8
WILBUR’S DEATH
In the hilly, tree-shaded suburb of Oakwood just south of Dayton, a Colonial-style mansion overlooks its neighbors in quiet splendor. No brown signs or public parking lots mark it as an element of the Dayton Aviation Heritage National Historical Park. Its neighbors want it that way. But an act of Congress in 2009 added Hawthorn Hill to the national park’s collection of Dayton-area sites that tell the story of the Wright brothers.
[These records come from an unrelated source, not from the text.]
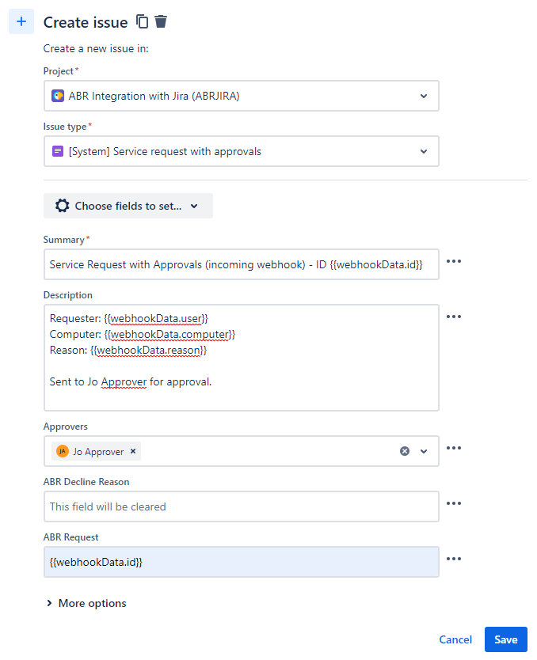
Task: Open the Approvers field's three-dot menu
Action: 454,448
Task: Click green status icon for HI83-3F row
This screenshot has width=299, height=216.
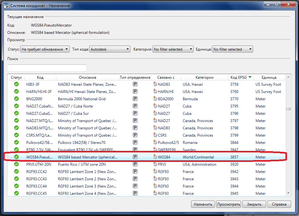Action: tap(16, 84)
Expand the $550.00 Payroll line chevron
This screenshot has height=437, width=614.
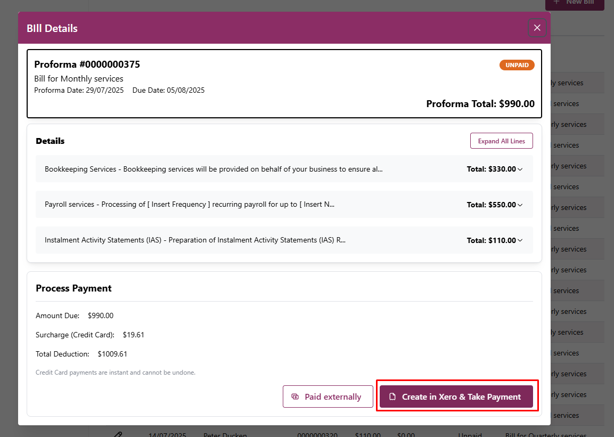point(520,205)
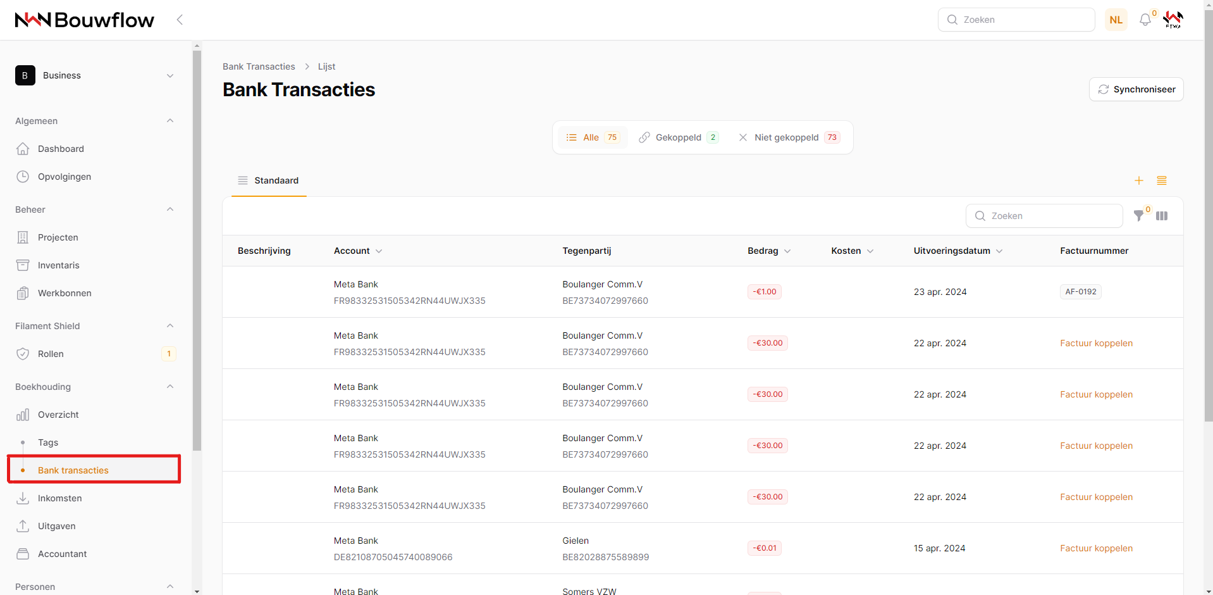The image size is (1213, 595).
Task: Open the table filter funnel icon
Action: click(x=1138, y=216)
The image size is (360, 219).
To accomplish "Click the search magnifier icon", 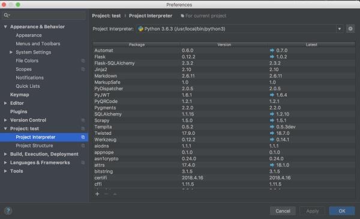I will 7,15.
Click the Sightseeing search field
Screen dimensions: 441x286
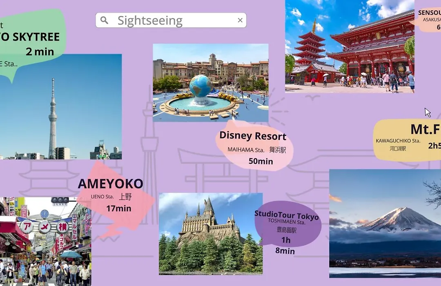[172, 20]
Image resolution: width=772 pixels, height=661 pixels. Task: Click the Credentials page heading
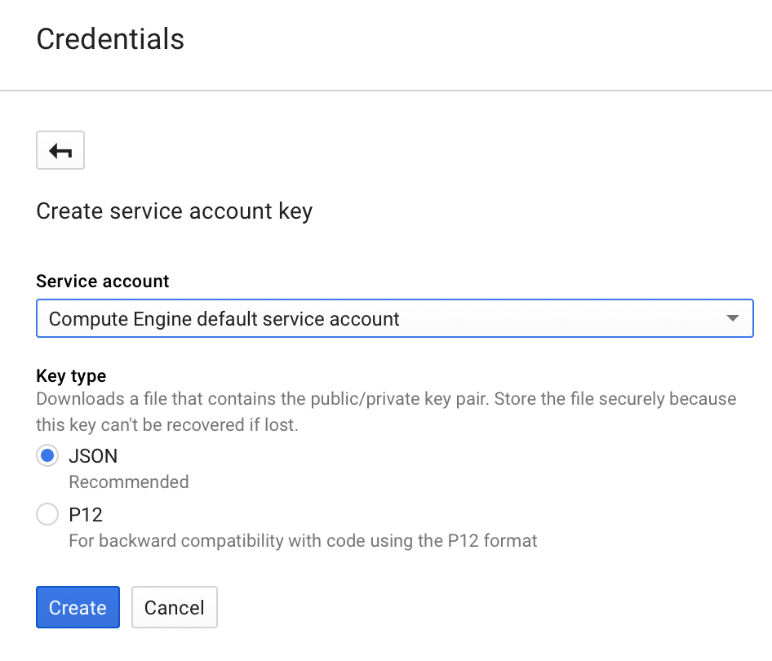tap(110, 38)
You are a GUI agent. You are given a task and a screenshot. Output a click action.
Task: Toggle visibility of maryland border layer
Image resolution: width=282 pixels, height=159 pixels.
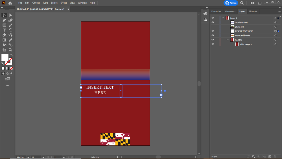point(213,35)
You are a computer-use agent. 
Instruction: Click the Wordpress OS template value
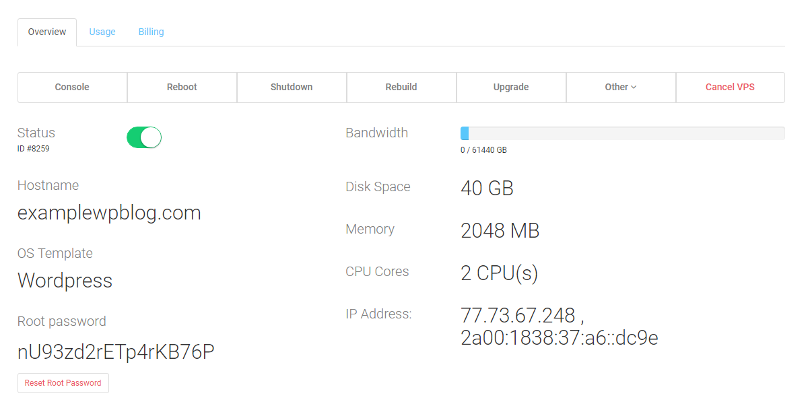[65, 281]
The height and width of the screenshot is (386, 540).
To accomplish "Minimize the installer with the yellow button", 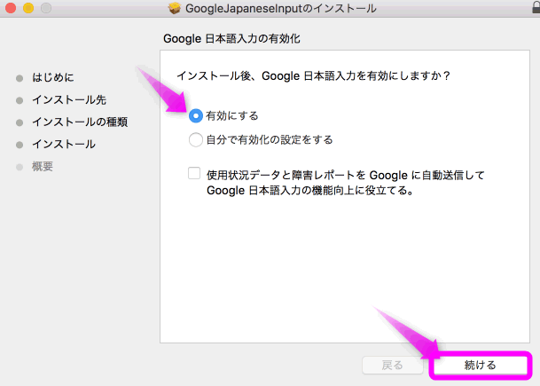I will click(27, 9).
Hawthorn Hill is intimately related to their story, but it stands apart from the other sites. Hawthorn Hill isn’t about airplanes but about family. Wilbur, Orville and Katharine were to live there with their father just as they had at 7 Hawthorn. While the elder brother had a hand in the planning of Hawthorn Hill, he didn’t live to see it built. The bishop lived there until his death in 1917. Katharine lived there until 1926, when she married Henry J. Haskell, an old college friend, and moved to Kansas City. Feeling abandoned, Orville refused to see her until she was on her death bed with pneumonia in 1929. He lived on at Hawthorn Hill until his death in 1948.
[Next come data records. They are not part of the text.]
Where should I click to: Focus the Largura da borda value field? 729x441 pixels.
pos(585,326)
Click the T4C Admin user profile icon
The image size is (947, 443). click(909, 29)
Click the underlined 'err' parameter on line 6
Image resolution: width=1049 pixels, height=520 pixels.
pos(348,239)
Hawthorn Hill was the most visible sign of the wealth the Wright brothers gained from their airplane and the change it made in their lives. The Wright family home at 7 Hawthorn was comfortable, but the small, narrow house was hardly suited to entertaining world leaders. Soon after forming their company and acquiring wealth, the Wrights decided to make a home that reflected their new station in life. They bought a parcel on the north side of town at Salem and Harvard, but Katharine wanted a place with more privacy. In February 1912, they bought a seventeen-acre lot in Oakwood dominated by a hill shaded with hawthorn trees. On the top of the hill they built a mansion.
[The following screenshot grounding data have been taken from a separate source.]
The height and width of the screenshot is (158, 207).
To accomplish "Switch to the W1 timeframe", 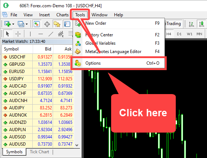I will tap(190, 34).
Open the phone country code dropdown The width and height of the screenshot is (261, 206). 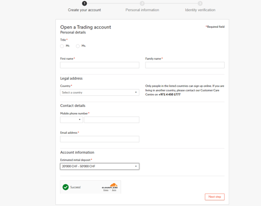pyautogui.click(x=71, y=120)
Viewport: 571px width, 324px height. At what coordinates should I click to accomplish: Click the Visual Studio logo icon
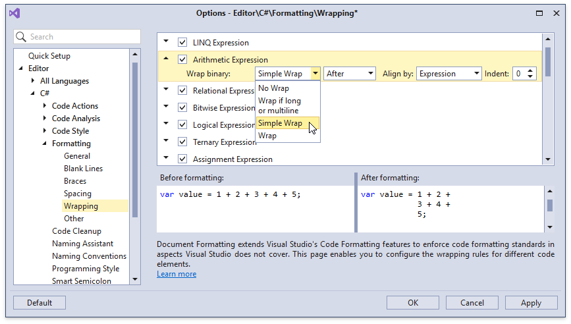14,13
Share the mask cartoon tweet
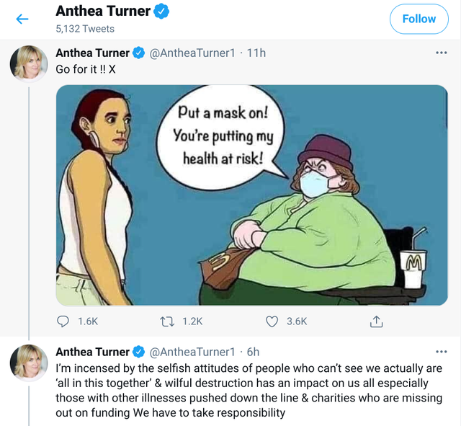This screenshot has height=426, width=461. coord(375,321)
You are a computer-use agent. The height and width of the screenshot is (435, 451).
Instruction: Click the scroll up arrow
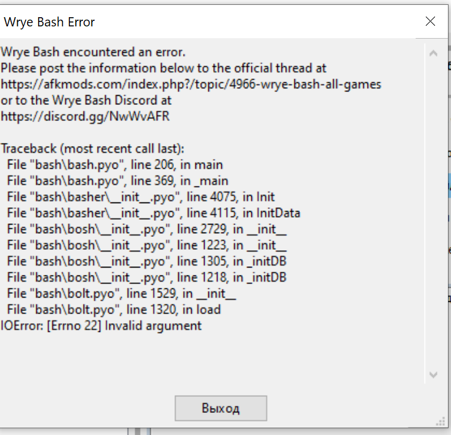433,53
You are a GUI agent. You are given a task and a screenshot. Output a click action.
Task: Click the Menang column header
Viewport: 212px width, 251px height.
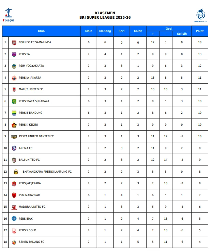[x=105, y=31]
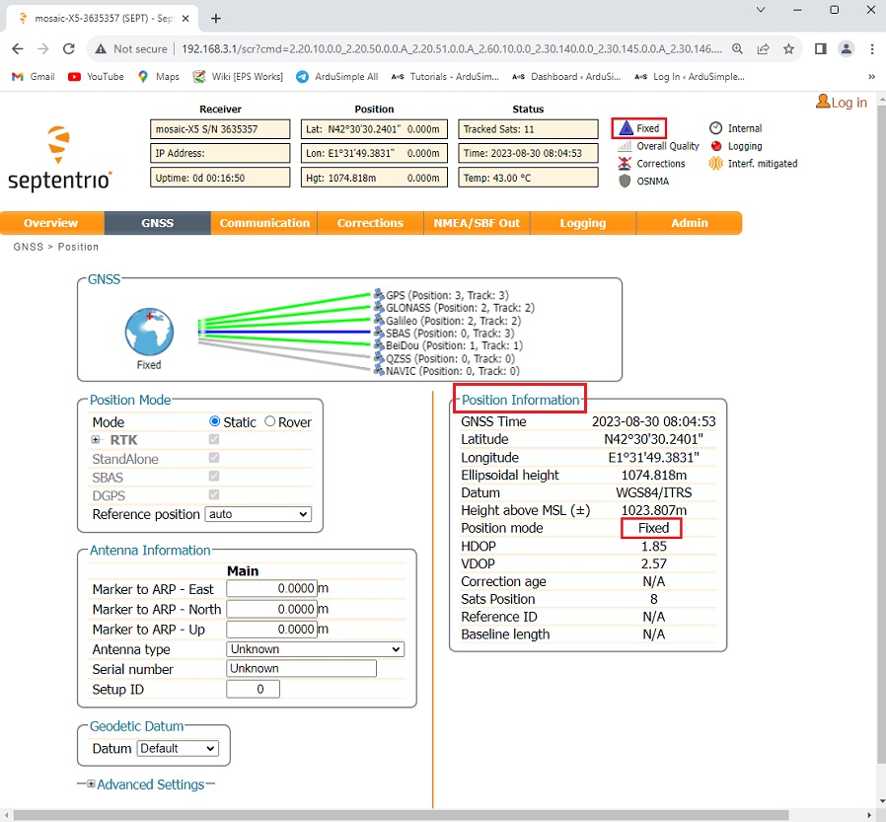Open the Communication menu tab
Screen dimensions: 886x822
click(x=264, y=223)
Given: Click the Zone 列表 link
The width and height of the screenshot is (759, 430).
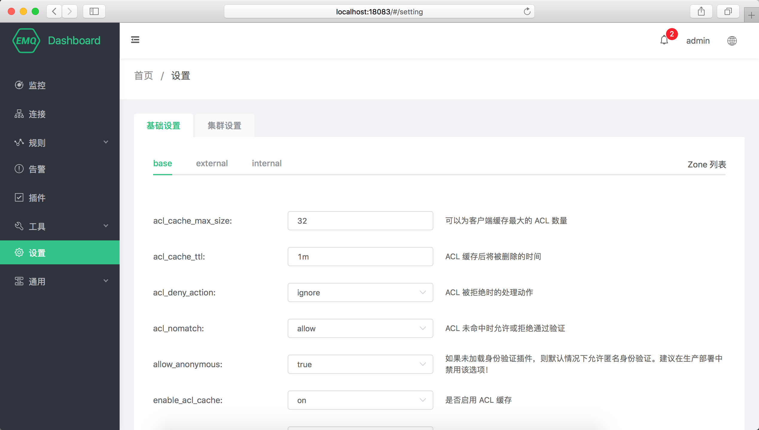Looking at the screenshot, I should coord(707,164).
Hawthorn Hill, the Wright family mansion, catches early morning light in September 2013. Author’s photo.
Although he consulted with his family, Orville made Hawthorn Hill his personal project. Construction began in 1912; when it was finished in 1914, Orville and Katharine spent four days in Grand Rapids, Michigan, picking out furnishings at Berkey & Gay Furniture Company. Orville equipped the house with many laborsaving devices, some of his own invention. He designed the utility systems himself, including one that collected and filtered rainwater for bathing. In The Bishop’s Boys, Tom Crouch called Hawthorn Hill “Orville’s machine for living.” The family moved in on April 28, 1914.
No doubt the high ground gave them a sense of security. A year earlier, the Great Dayton Flood had ravaged the city, killing hundreds and doing major damage to homes, shops and factories. Surging into West Dayton on March 25, the water swept into the Wrights’ neighborhood, eventually inundating 7 Hawthorn to a depth of six feet. As the waters gushed in, the Wright children helped their father evacuate in a neighbor’s canoe. “The flood was second to Noah’s,” the bishop wrote in his diary.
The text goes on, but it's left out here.